BEGIN RECORDED INFORMATION

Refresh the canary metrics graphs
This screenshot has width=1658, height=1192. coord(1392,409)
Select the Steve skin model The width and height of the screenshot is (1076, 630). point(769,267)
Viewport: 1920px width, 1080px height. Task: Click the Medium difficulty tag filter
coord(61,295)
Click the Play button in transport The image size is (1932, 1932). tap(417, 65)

END RECORDED INFORMATION

PROBLEM.
Print out every record, character for character.

SOLUTION TO THIS PROBLEM.
Refresh the canary metrics graphs
This screenshot has width=1658, height=1192. coord(1392,409)
Select the Steve skin model The width and height of the screenshot is (1076, 630). point(769,267)
Viewport: 1920px width, 1080px height. Task: Click the Medium difficulty tag filter
coord(61,295)
Click the Play button in transport The image size is (1932, 1932). tap(417, 65)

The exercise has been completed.